Winless in 30 tries on the 50-and-over circuit, Price shot a bogey-free 66 Saturday to take a one-shot lead over D.A. Weibring after three rounds of the Senior Players Championship.
Starting the day in a fifth-place tie, Price moved up the leaderboard with birdies on three of the first five holes. He then peeled off 11 straight pars before sinking a 13-foot birdie putt on 17.
``That was really a big birdie for me,'' he said.
The 51-year-old Price barely missed a 23-foot birdie putt on 18, then tapped in to close at 8-under 202.
Price earned more than $20 million on the PGA Tour and won two Player of the Year awards, but he has yet to cash a winner's check on the Champion's Tour. That could change Sunday in the final major of the year.
``Not playing as much as I would like to play, or need to play, I just haven't had the consistency in my game,'' he said. ``But it certainly has felt a lot better this week.
``I'm just going to go out (Sunday) and just try and put one foot in front of the next, try not to get too far ahead of myself and play each shot as it comes. That's what I always did when I was playing well. Maybe it will work.''
Eight players will enter the final round within four shots of the lead.
Weibring made five birdies in shooting a 66. Jeff Sluman (64) and Gene Jones (69) were at 6 under; Eduardo Romero (67) was alone at 5 under; and Jay Haas (69) and Fred Funk (72) were among four players at 4 under.
Sluman had the best round of the week. He eagled the 362-yard, par-4 sixth hole, made four birdies, hit 13 of 14 fairways and didn't have a bogey.
The final threesome will be Price, Weibring and Sluman. Given the circumstances, Weibring expects Price to be at his best.
``Nick's a Hall of Fame player,'' Weibring said. ``One of the more surprising things is that he hasn't won. He's a great player; I love to play with him, I love to watch him play. I do think he's hungry. A major championship gets his juices going. He'll be very, very tough.''
Despite his fine play this week, Price will be taking nothing for granted.
``This is such a fickle game. You just never know what's coming around the corner,'' he said.
Jones started the back nine with two straight birdies to move into first place, but he fell into a second-place tie by three-putting on No. 12 for a bogey.

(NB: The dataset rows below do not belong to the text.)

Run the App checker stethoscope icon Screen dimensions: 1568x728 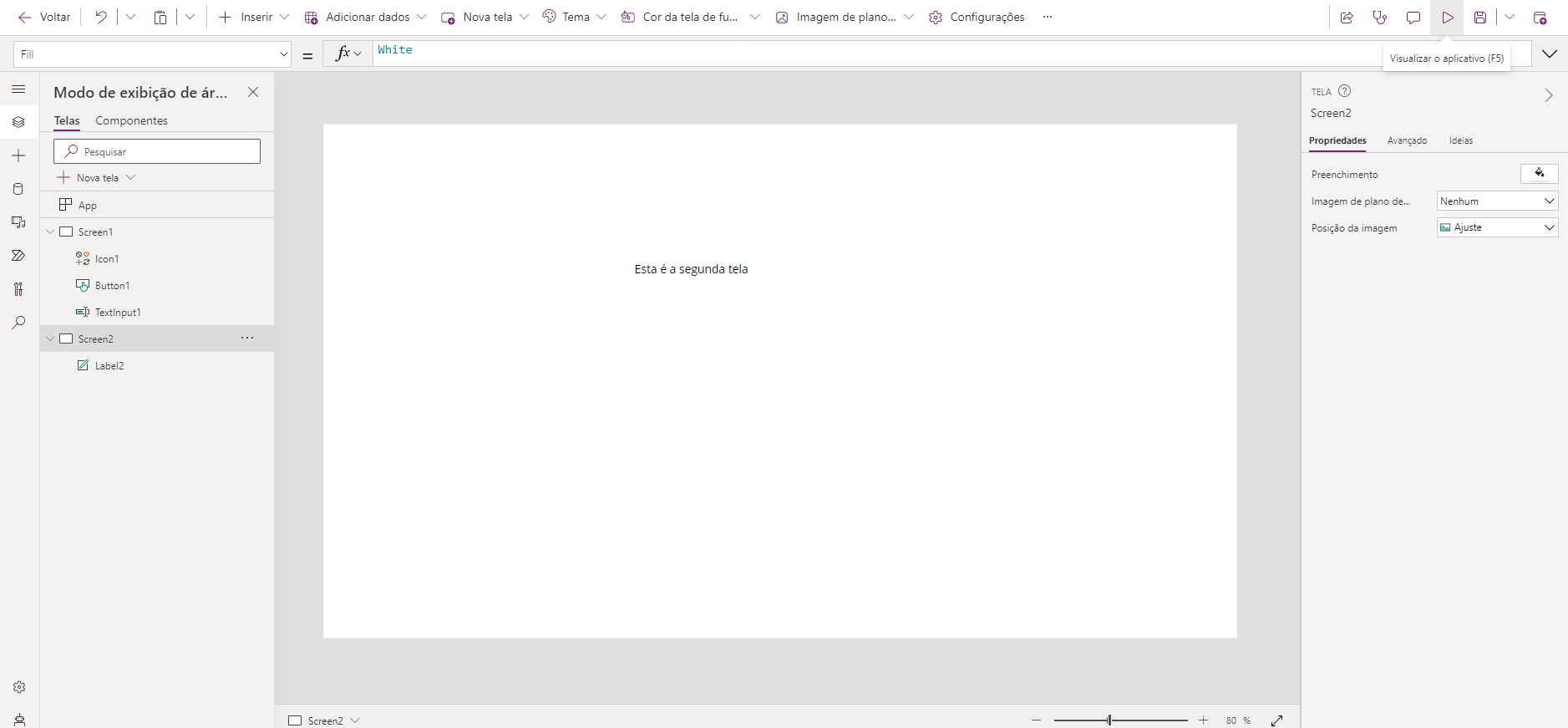pyautogui.click(x=1380, y=18)
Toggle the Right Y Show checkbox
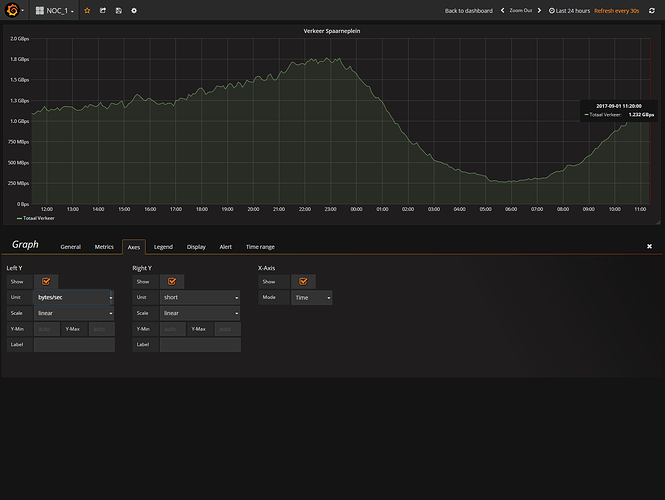The image size is (665, 500). pyautogui.click(x=172, y=282)
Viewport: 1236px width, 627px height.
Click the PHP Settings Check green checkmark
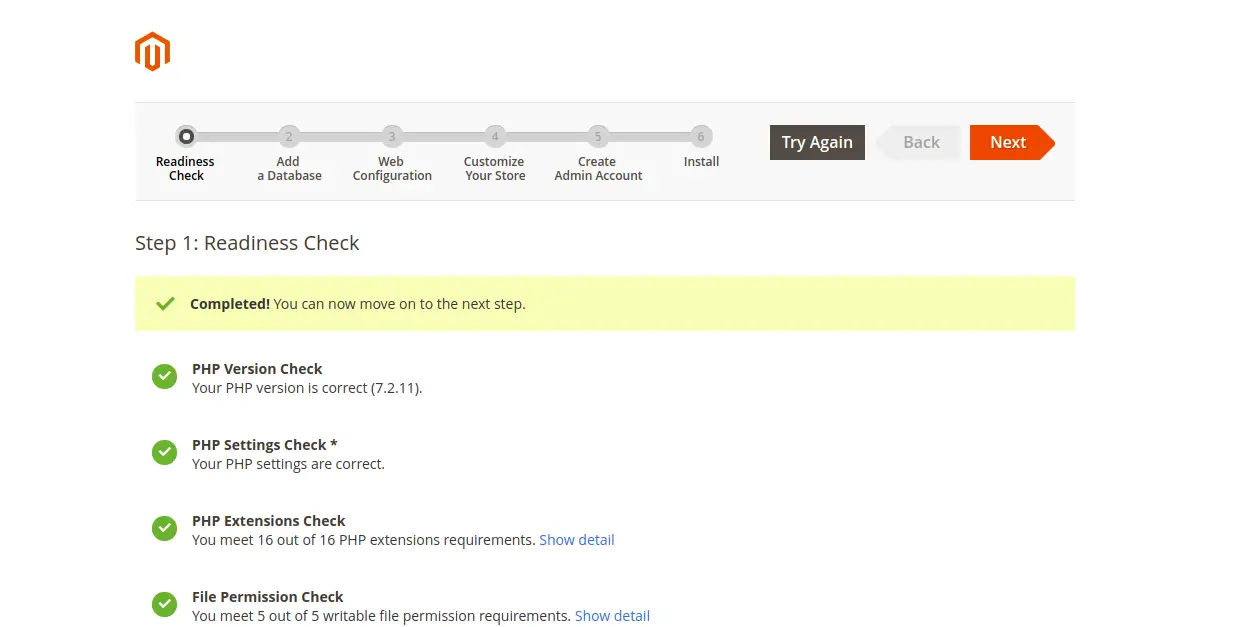point(164,453)
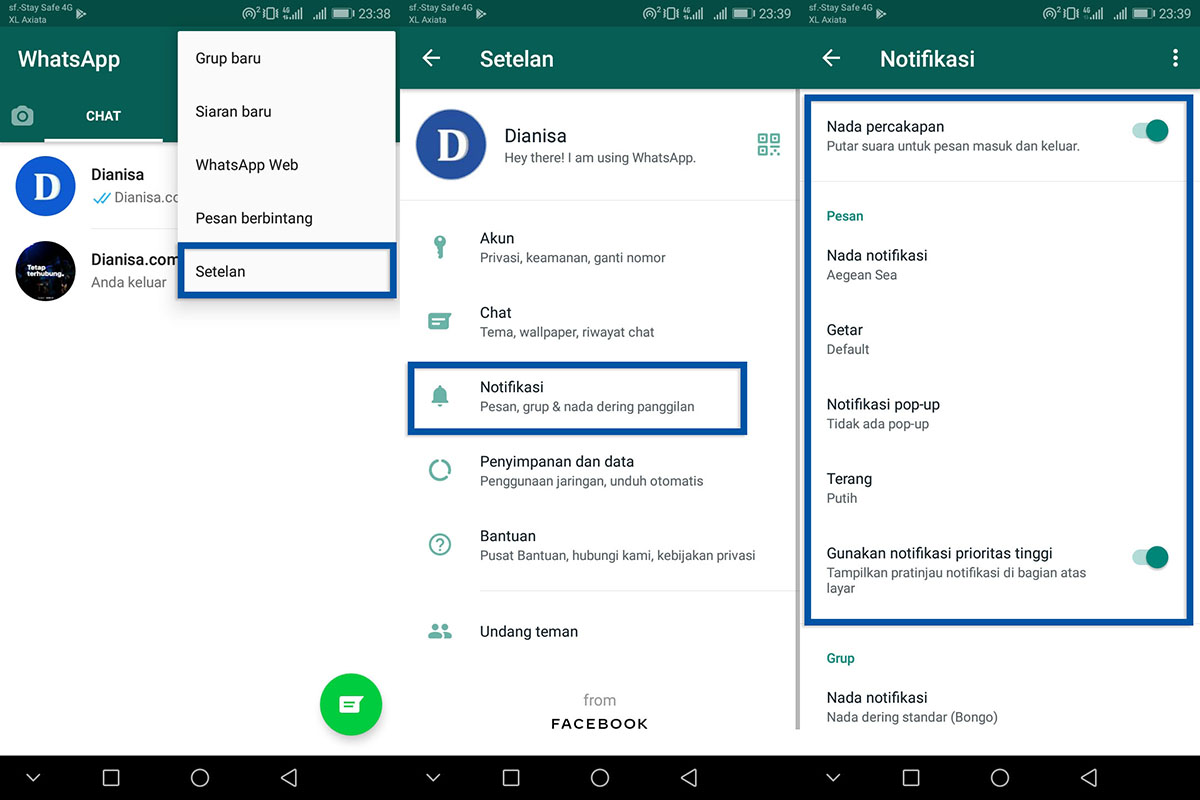This screenshot has width=1200, height=800.
Task: Choose Terang light color setting
Action: point(849,488)
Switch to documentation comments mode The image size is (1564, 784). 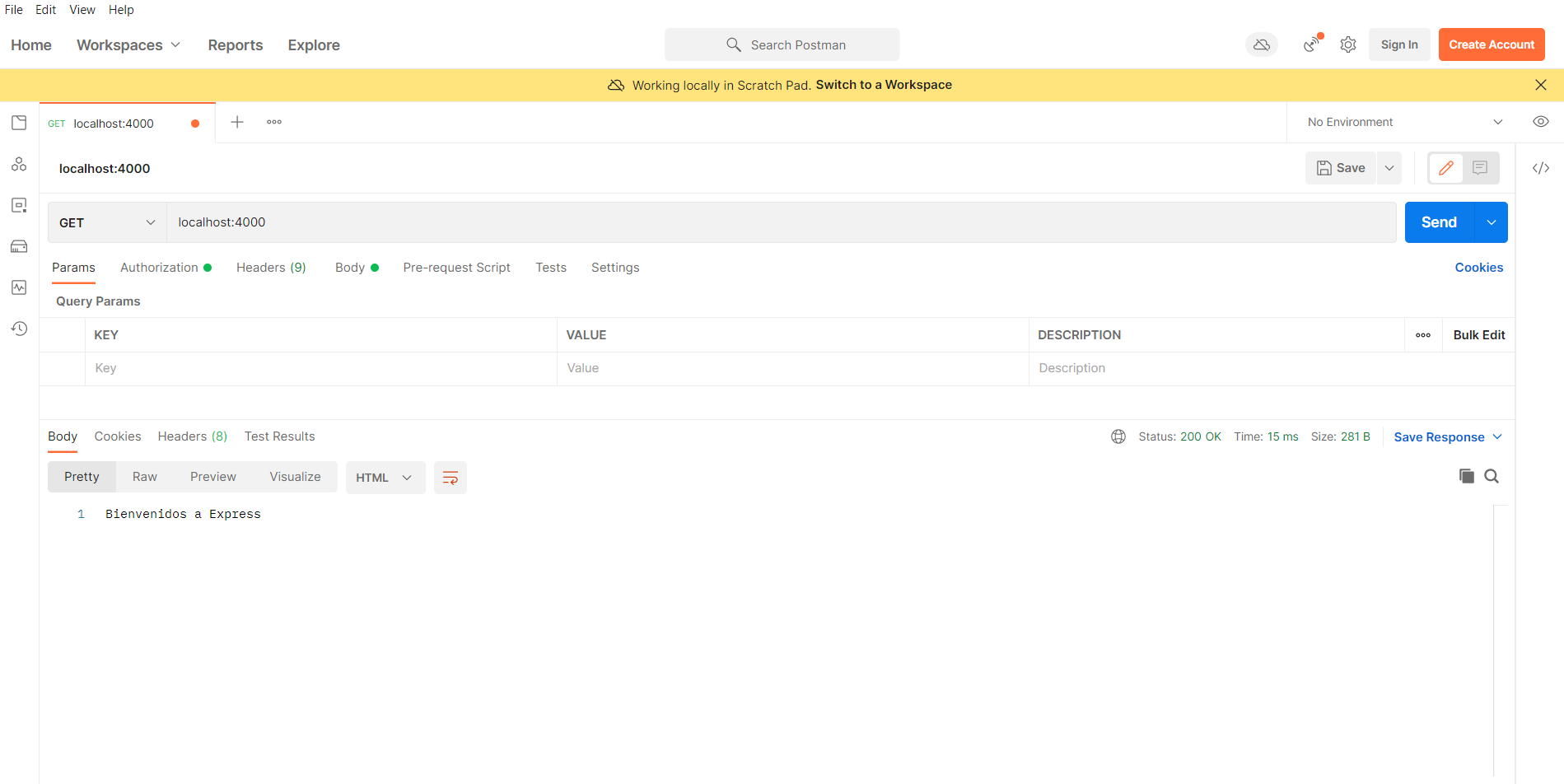tap(1481, 167)
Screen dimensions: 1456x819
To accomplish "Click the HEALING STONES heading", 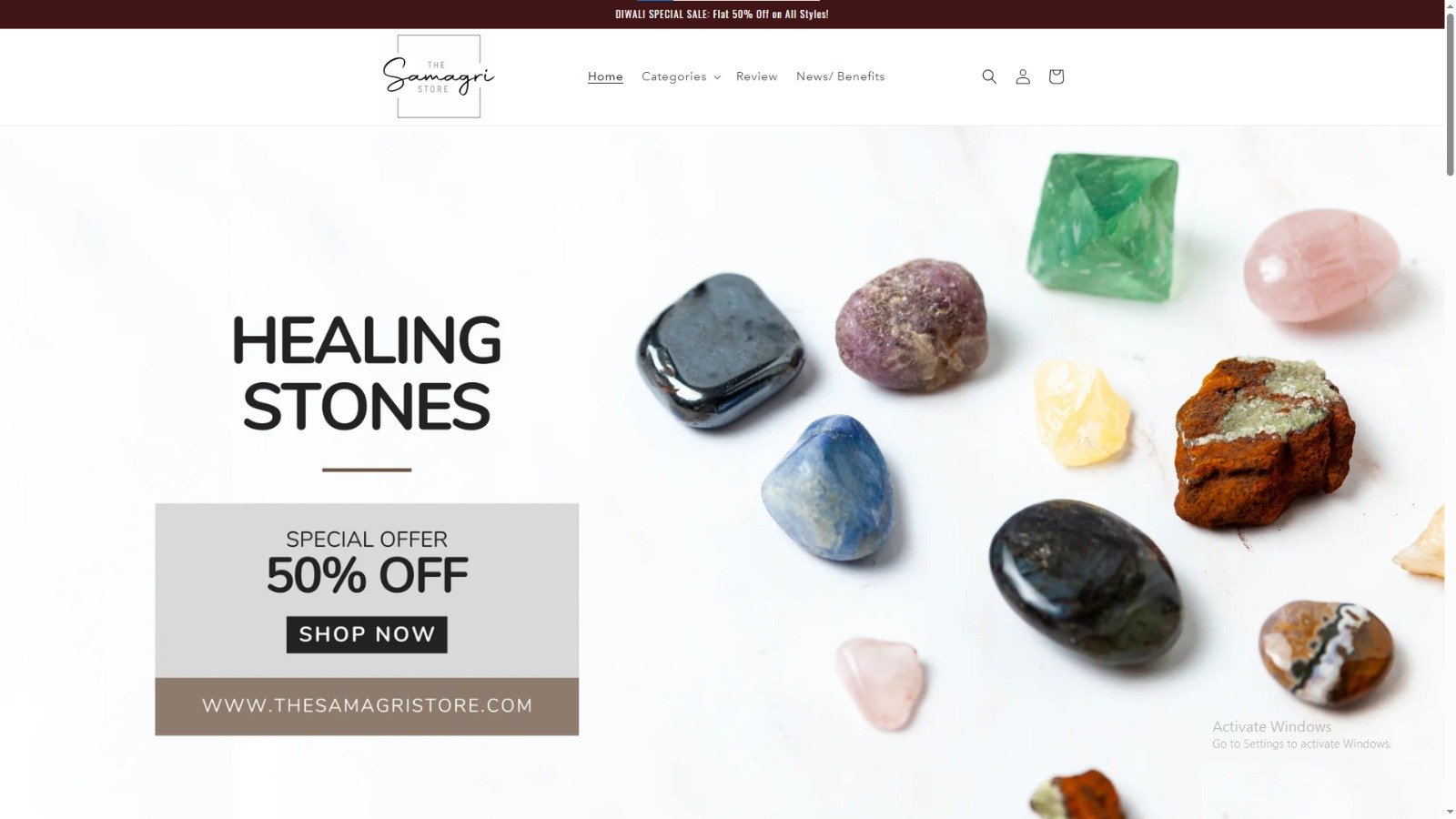I will click(x=367, y=373).
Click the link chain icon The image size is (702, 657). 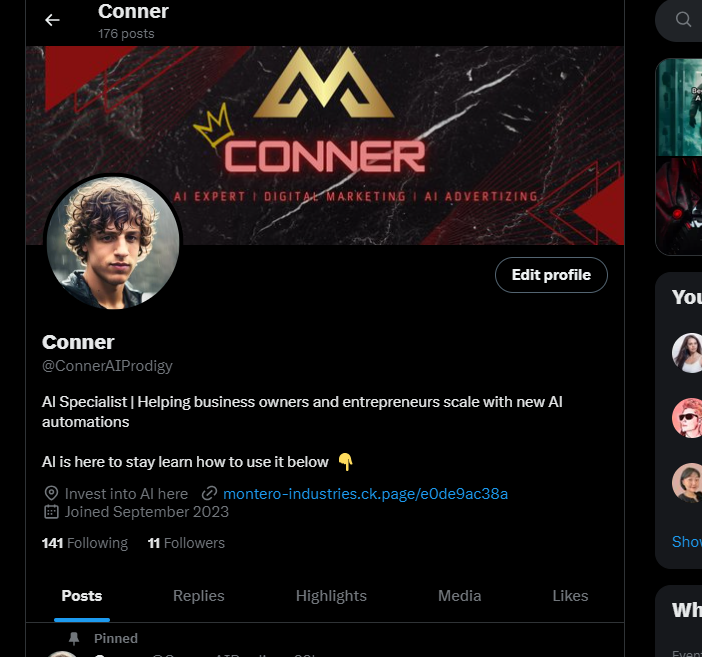(209, 494)
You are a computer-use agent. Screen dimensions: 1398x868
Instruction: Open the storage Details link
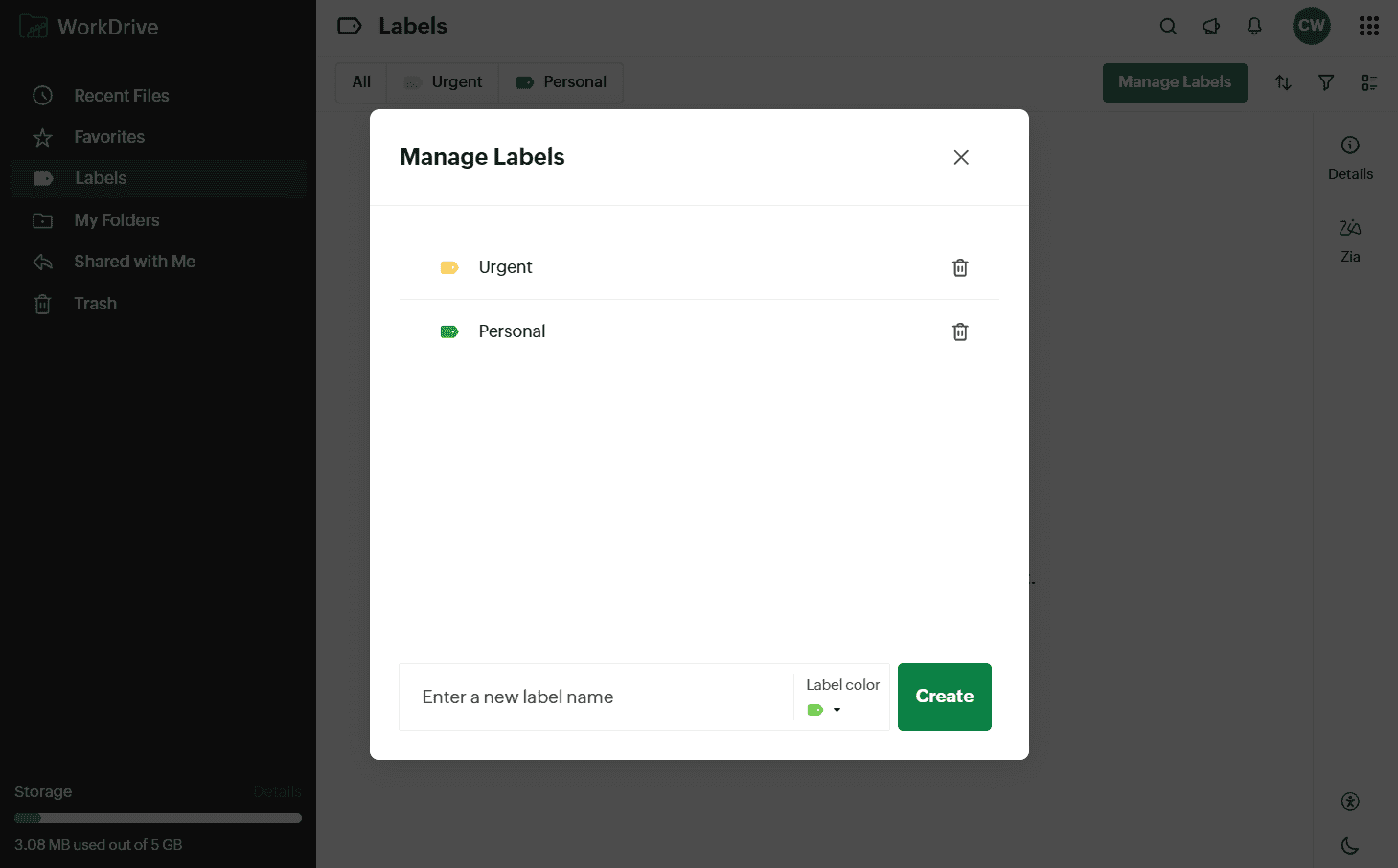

He fell farther back when he missed a twisting par putt on 13, and he also bogeyed 18.
Funk, the hometown favorite, led for much of the round before stumbling under the weight of three successive bogeys on Nos. 13-15.
Second-round leader Ben Crenshaw bogeyed two of the first three holes and finished with a 74 to fall well off the pace at 3 under. Crenshaw made only one birdie in his bid to earn his first tournament title since capturing the Masters for a second time in 1995.
He struggled from the outset, hitting his first shot to the left of the fairway. His approach then rolled off the green, and he had to settle for a bogey.
After getting a par on the 157-yard second hole, Crenshaw again missed the fairway to the left and ended up with a bogey. That gave him two bogeys on three holes - double the number he had in the entire second round, when he missed the fairway only twice.
Funk was born in Maryland, earned his degree at the University of Maryland and served as the school's golf coach from 1982-88. With a huge gallery cheering him on, he moved into a tie with Crenshaw with a par on the 427-yard first hole and was alone in first place after parring No. 3 - a hole that Crenshaw and Jones both bogeyed.
But after going 12 holes without a bogey, Funk played the final six holes at 4 over.